◆ **TASK PROMPT**
Find how many lines in this data contain the string "computer". Respond with only that number.

*** Opening DATASET RECORDS ***

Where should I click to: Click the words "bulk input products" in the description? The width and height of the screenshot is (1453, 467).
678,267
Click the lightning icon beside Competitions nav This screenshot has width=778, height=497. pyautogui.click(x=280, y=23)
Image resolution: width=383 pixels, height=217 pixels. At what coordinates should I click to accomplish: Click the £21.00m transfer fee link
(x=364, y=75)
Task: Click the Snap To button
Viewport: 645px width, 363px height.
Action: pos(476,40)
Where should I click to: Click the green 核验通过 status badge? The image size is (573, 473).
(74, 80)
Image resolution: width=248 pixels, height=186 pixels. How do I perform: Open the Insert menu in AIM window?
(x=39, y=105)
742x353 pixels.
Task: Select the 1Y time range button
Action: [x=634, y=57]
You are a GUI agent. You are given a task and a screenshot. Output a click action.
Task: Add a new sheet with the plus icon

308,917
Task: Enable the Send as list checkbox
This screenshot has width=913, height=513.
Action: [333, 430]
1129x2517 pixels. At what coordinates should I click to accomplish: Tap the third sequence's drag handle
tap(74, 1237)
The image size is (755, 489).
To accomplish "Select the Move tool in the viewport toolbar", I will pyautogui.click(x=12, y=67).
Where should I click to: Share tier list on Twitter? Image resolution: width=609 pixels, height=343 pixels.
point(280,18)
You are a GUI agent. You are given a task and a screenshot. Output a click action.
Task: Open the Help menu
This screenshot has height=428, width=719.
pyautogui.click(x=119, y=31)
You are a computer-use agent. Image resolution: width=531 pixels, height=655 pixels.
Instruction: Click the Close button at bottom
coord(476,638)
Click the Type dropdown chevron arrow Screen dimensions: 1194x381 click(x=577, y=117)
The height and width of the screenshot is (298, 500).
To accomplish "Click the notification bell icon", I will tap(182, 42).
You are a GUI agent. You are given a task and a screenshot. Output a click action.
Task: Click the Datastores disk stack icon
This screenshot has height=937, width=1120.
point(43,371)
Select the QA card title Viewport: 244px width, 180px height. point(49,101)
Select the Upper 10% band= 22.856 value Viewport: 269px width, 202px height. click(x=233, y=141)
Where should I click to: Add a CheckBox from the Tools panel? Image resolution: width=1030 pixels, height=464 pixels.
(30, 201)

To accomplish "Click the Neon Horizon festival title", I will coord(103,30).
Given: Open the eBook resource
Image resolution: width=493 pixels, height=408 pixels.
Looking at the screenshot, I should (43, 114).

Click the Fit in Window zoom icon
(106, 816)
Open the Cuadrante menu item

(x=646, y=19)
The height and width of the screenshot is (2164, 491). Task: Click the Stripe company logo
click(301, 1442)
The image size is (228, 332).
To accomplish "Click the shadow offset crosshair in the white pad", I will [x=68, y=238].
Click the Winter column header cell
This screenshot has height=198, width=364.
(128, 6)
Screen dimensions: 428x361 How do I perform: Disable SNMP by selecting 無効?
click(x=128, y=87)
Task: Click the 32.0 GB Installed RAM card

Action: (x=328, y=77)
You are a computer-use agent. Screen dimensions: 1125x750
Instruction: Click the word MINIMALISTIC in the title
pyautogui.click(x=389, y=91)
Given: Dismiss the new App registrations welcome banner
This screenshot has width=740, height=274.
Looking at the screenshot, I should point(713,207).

*** Closing DATASET RECORDS ***

◆ **THE ANSWER**
2